Proposition “A” Protective Assn. v. Mountains Recreation and Conservation Authority, Case Nos. B272381/B281923 (2d Dist., Div. 1 July 17, 2018) (unpublished) involved a situation where conservation authority sued an oil company and City of Whittier in a challenge to Whittier’s approval of a project to extract oil and gas from land that Whittier had purchased with funds approved by a Los Angeles County, voter-approved law known as Proposition “A,” which eventually led to a settlement agreement between the parties. The trial court in a subsequent action brought by various nonprofit, public interest parties held that the agreement was illegal and ultra vires based on plaintiffs’ arguments. On the merits, the appellate court reversed the principal argument that the settlement agreement was illegal and ultra vires. This had consequences as far as the fee awards were concerned, not to mention the need to apply a frivolousness standard with respect to a nonprofit’s exposure for fees under a statute.

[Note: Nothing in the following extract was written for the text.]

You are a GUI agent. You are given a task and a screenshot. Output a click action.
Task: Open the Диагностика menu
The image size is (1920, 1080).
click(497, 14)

The trial court below awarded PAPA (one of the nonprofit plaintiffs) $500,000 out of a requested $918,125.20 against two defendants (one of which was Whittier). The basis was CCP § 1021.5, California’s private attorney general statute. Because the appellate court reversed the merits ruling, the fee award to the conservation authority went POOF! also.

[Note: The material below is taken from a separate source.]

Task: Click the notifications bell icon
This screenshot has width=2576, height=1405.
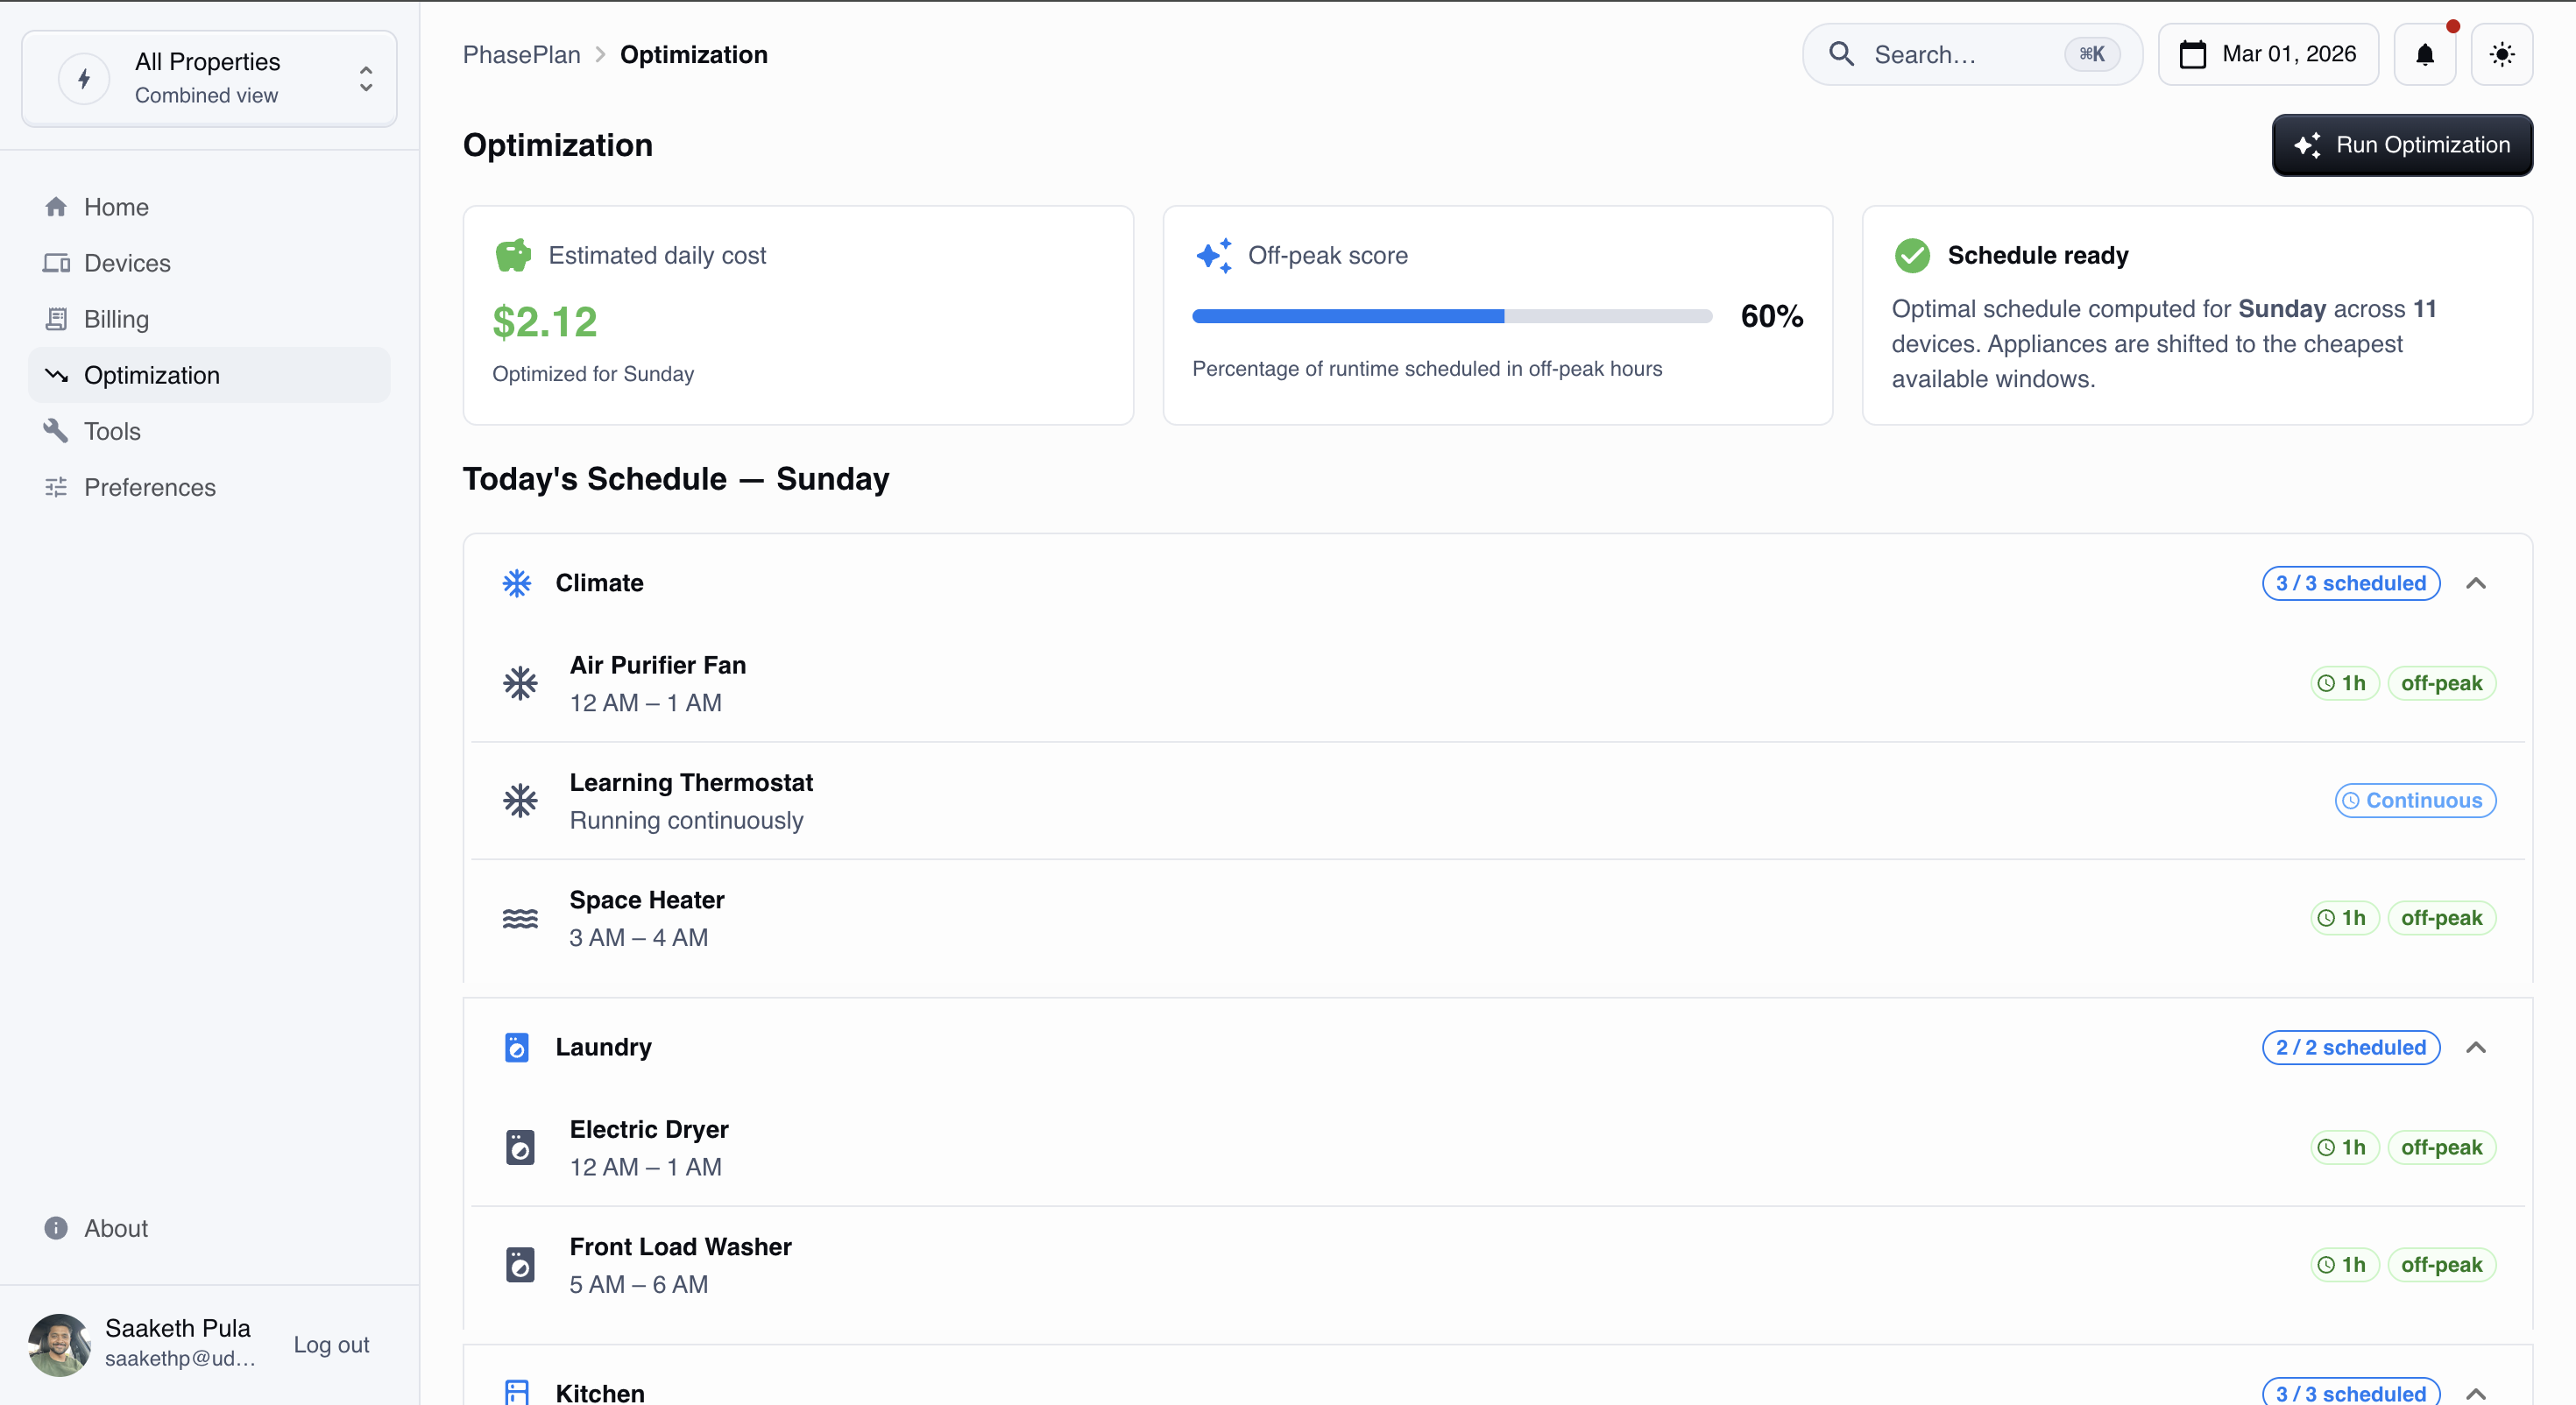Action: point(2424,55)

The lower court also awarded $187,456.86 against another nonprofit plaintiff and in favor of defendants (including Whittier). The basis for this fee award was Civil Code section 815.7(d), which allows a trial judge in his/her discretion to award fees to a prevailing party in an action to prohibit/restrain injury to or impairment of a conservation easement. The appellate court found that this section did provide a basis for a fee award, especially where the defendant prevailing party showed it was inapplicable in an action. However, the 2/1 DCA panel did reverse and remand the award. It did so based on its concern that this was public interest litigation, such that the losing nonprofit plaintiff should only face a fee award under section 815.7(d) if its action was frivolous, unreasonable and groundless in nature, importing such a standard from Christiansburg Garment Co. v. EEOC, 434 U.S. 412 (1978). The lower court did not rule based on Christiansburg, so a remand was in order to see if fees should be awarded.